And so it’s somewhat interesting then, that the music of Grouper utilises this jaded combination to such devastating effect. The brainchild of writer and performer Liz Harris, 2007’s Dragging a Dead Deer Up a Hill finds infinite complexity within alarmingly familiar boundaries; a body of work so uncomfortably intimate it feels as if your own psychic anatomy has been placed under the microscope. At times a suffocatingly morose exploration of isolation, grief and loneliness, Harris’ masterwork epitomises the intangible echo-chamber of human grief, and wilfully accepts the eclipsing depths of these sufferances. In Grouper’s world, the light at the end of the tunnel is nearly inconceivable.

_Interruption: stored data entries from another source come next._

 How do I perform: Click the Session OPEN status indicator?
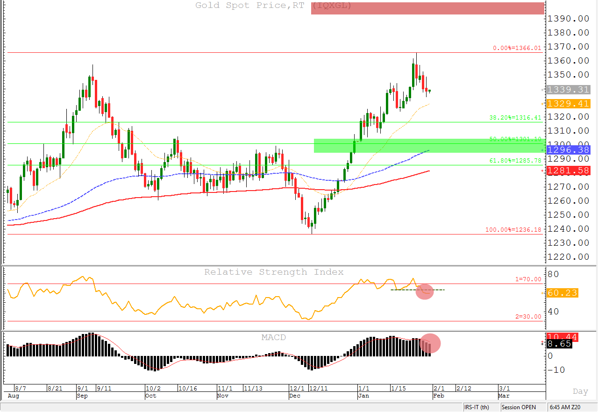pos(519,407)
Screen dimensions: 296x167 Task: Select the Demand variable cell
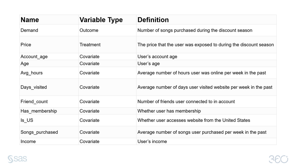click(x=29, y=30)
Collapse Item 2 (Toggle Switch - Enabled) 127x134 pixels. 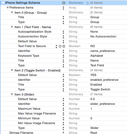tap(12, 70)
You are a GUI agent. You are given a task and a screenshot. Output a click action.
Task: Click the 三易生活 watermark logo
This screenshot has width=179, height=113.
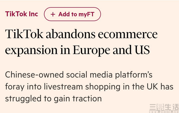point(164,107)
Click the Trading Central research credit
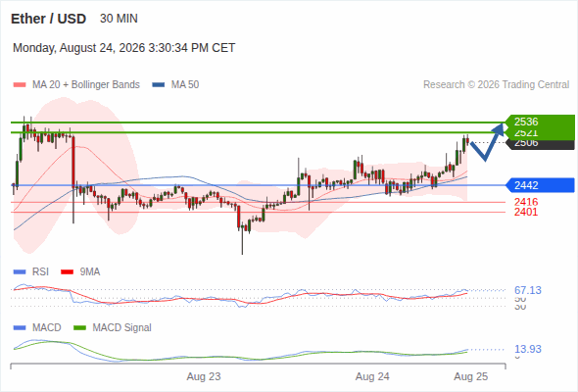This screenshot has height=392, width=578. point(496,85)
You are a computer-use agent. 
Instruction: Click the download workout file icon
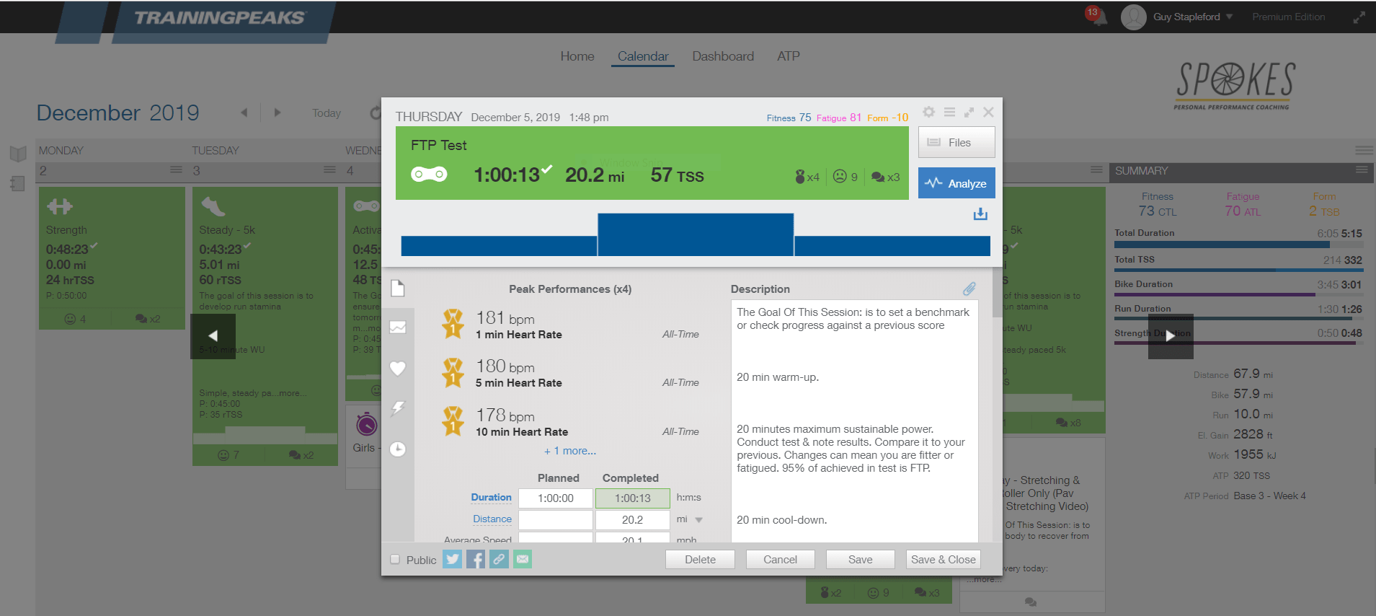[980, 214]
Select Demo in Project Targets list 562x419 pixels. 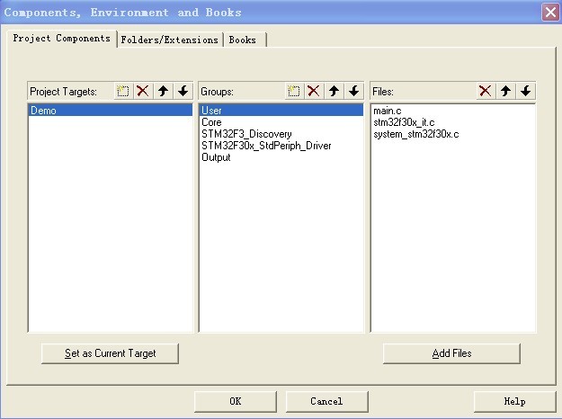(x=43, y=111)
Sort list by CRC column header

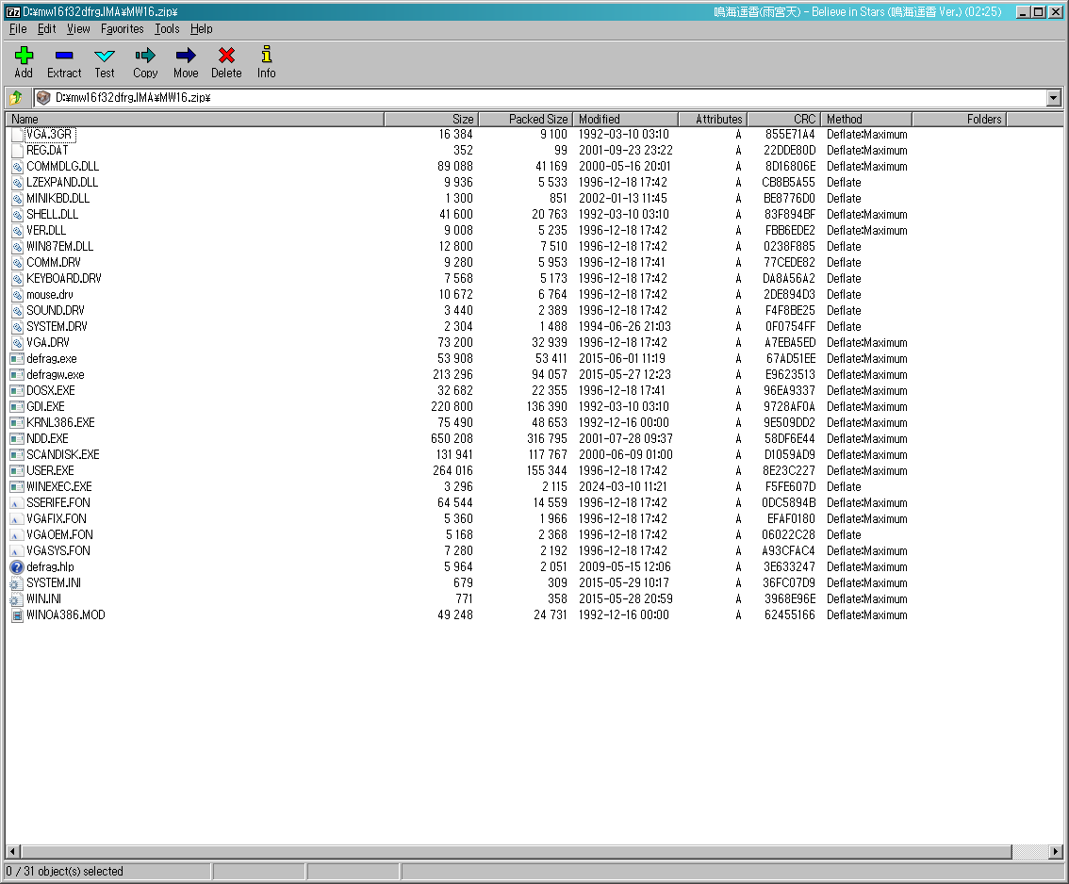[x=783, y=120]
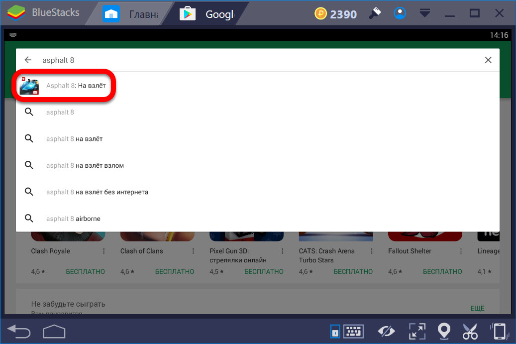Image resolution: width=516 pixels, height=344 pixels.
Task: Switch to the Главная tab
Action: (x=131, y=14)
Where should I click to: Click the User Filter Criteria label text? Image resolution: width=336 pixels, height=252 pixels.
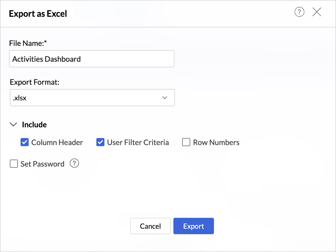tap(138, 142)
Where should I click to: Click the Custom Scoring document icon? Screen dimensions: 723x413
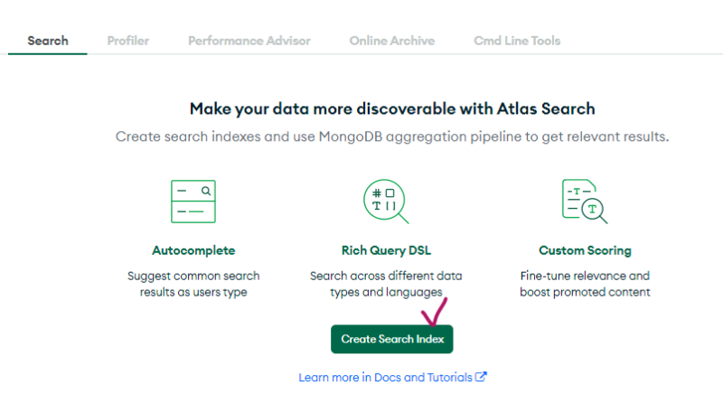tap(584, 201)
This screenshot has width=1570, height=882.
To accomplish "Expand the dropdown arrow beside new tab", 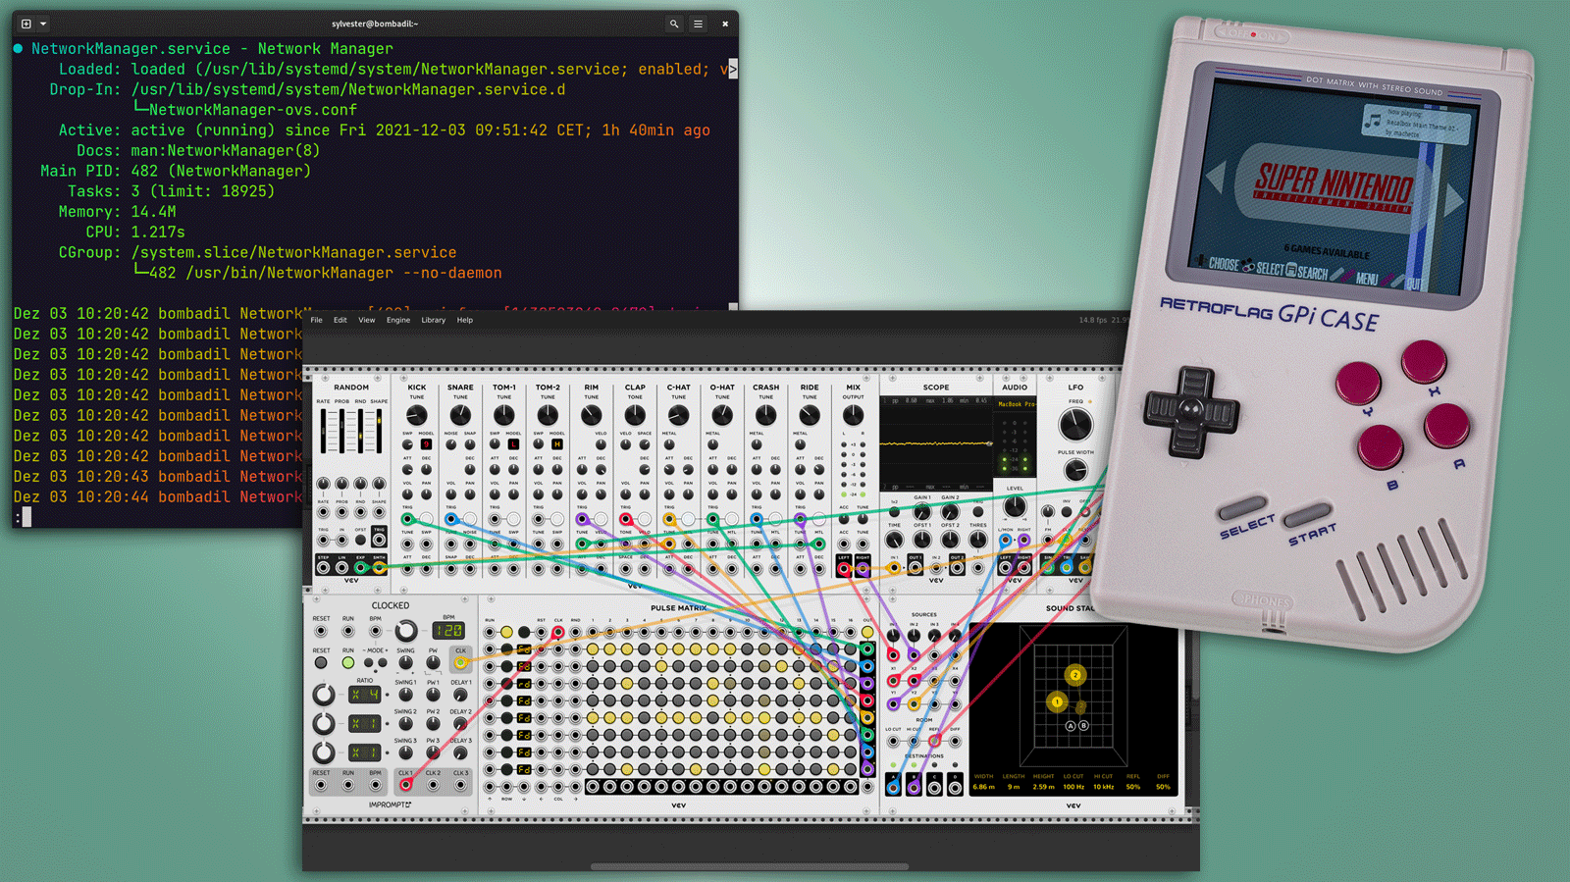I will coord(43,24).
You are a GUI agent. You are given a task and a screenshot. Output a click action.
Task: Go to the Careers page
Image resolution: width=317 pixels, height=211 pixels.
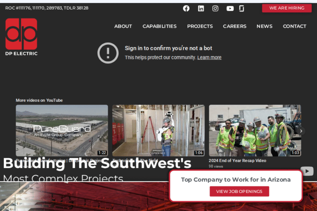tap(234, 26)
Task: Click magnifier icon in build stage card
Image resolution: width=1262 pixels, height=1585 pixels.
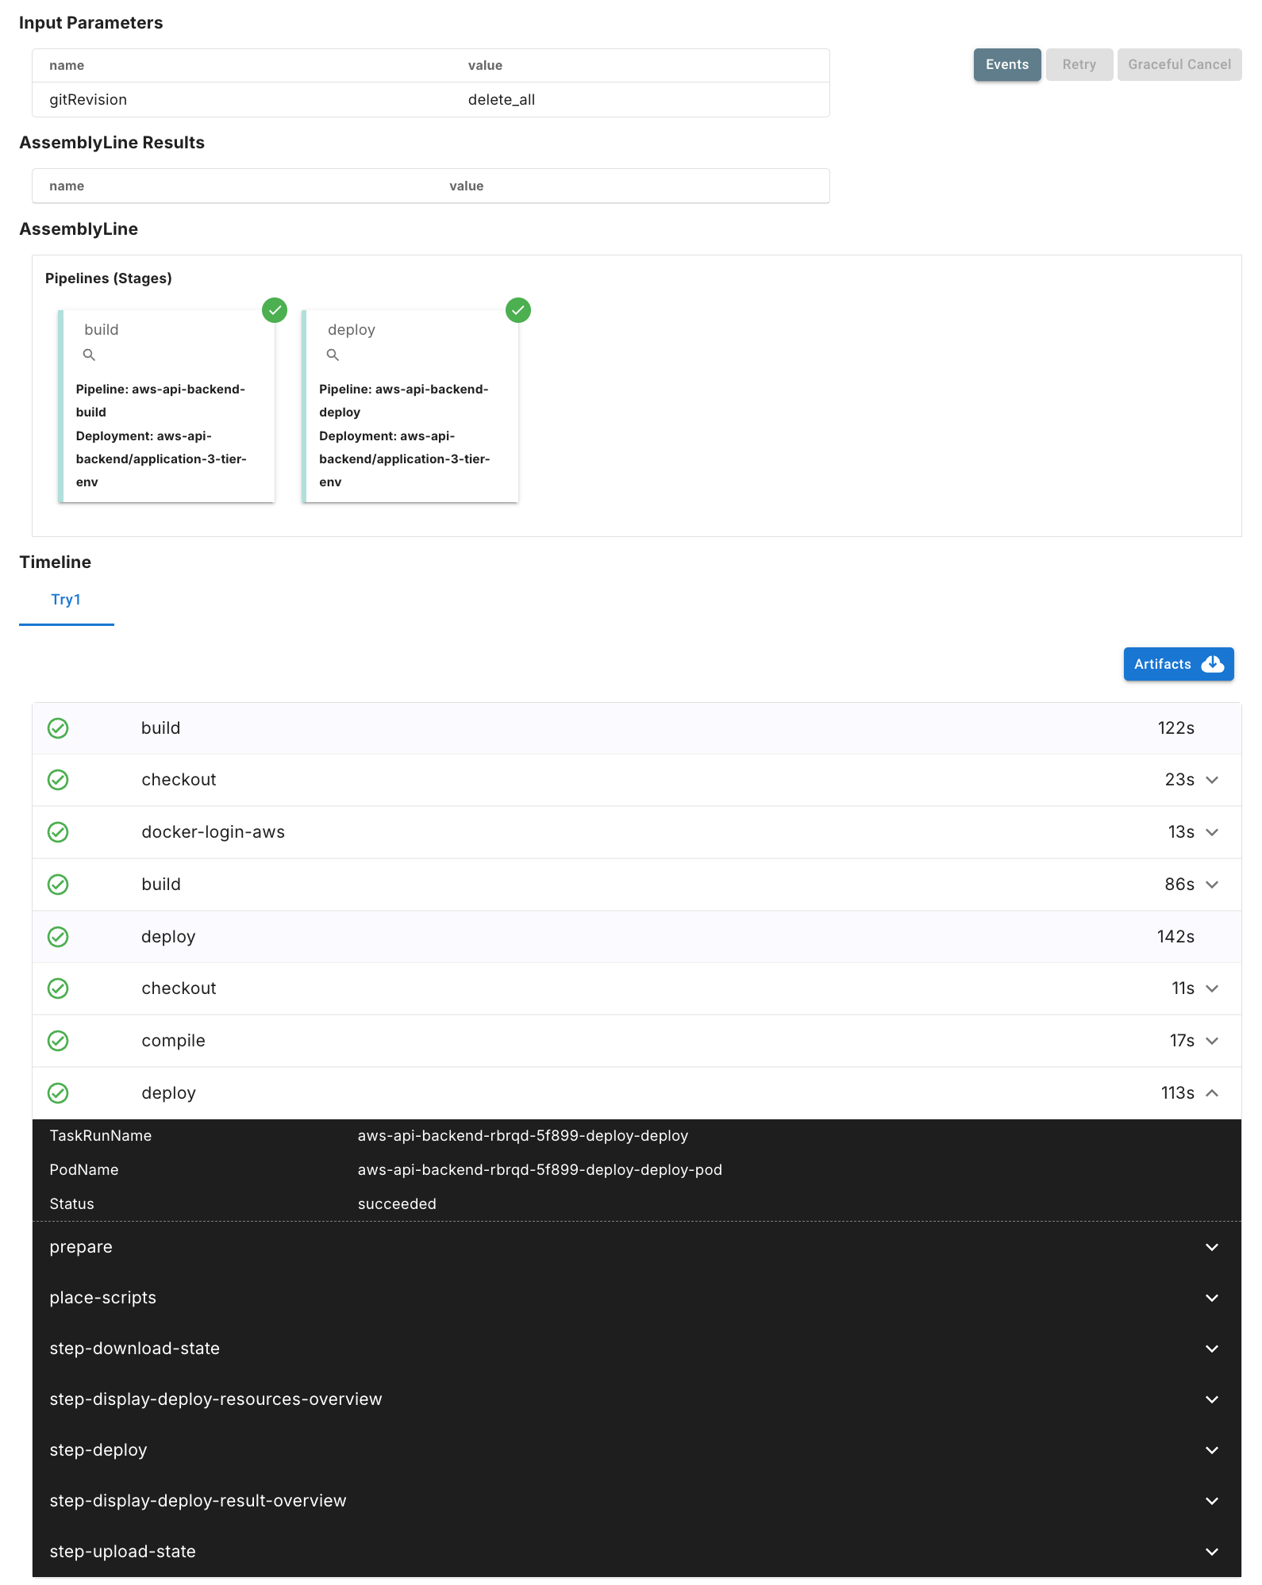Action: (x=89, y=355)
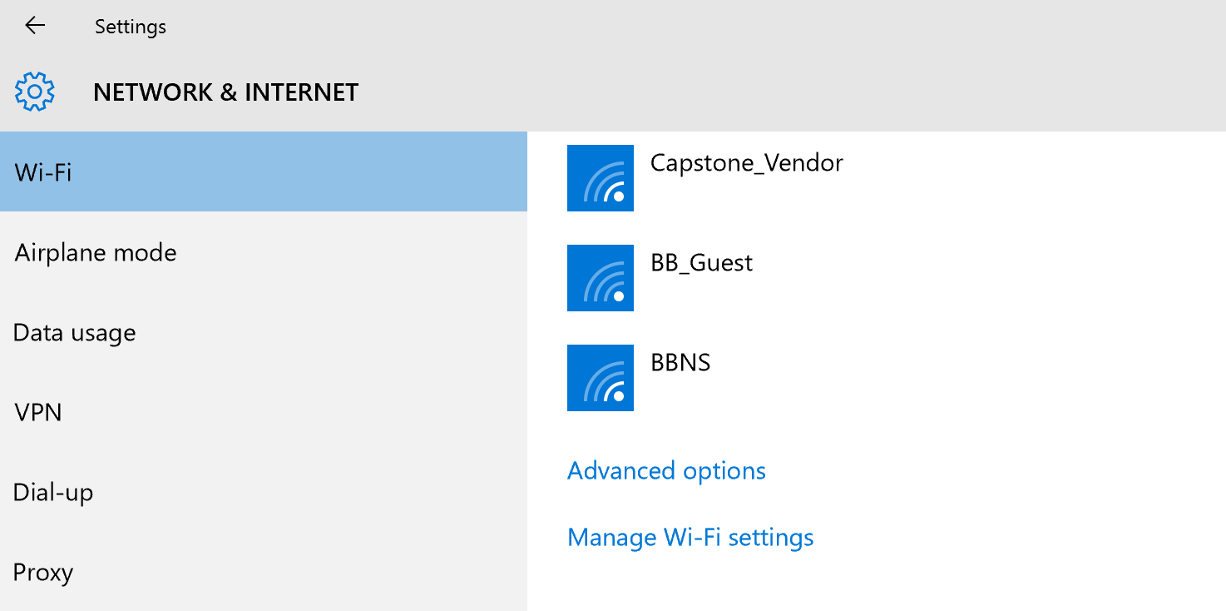Open Manage Wi-Fi settings
Viewport: 1226px width, 611px height.
690,537
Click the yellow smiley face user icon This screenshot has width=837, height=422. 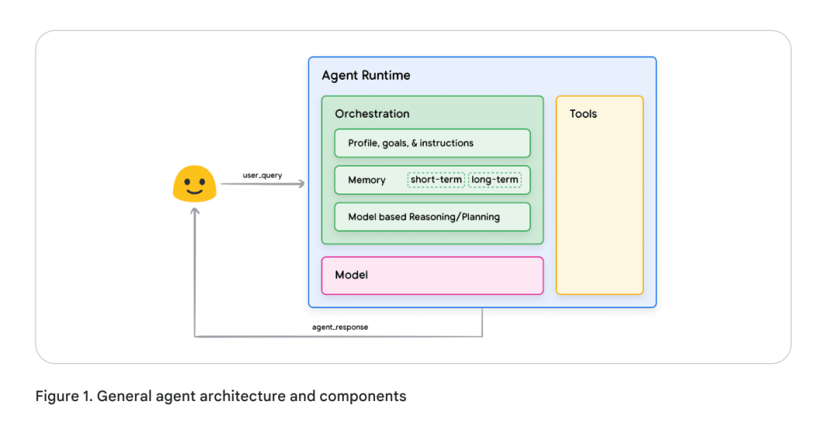tap(194, 184)
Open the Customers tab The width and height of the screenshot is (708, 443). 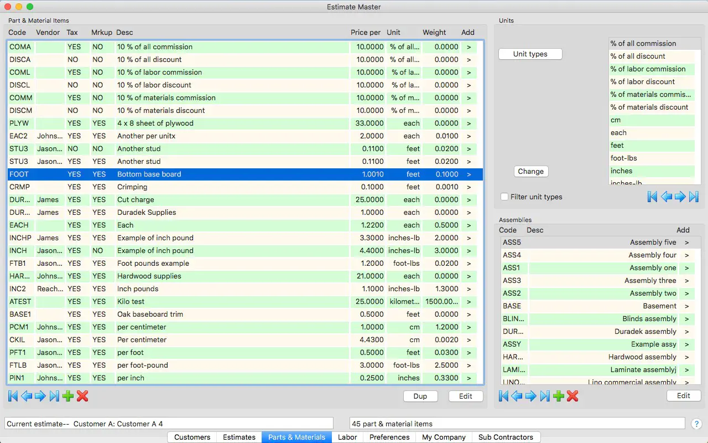coord(192,437)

For Harris, creativity and composition seem to validate a form of self-imposed exile, an equally desirable and dreadful experience. Having grown up unconventionally in northern California as part of a Fourth Way commune which encouraged self-reflection, solitude, and awareness of one’s place in the universe, her community, simply known as “The Group”, seems to have provided a structure to both subsume and rebel against. Adopting the moniker of Grouper in reference to the secret nicknames developed amongst her childhood peers, her music has become awash with the distortion of imposed parental boundaries, yet draws heavily on quintessential Fourth Way themes, including the oddly Lynchian notion that the un-enlightened live in a constant “waking-sleep”.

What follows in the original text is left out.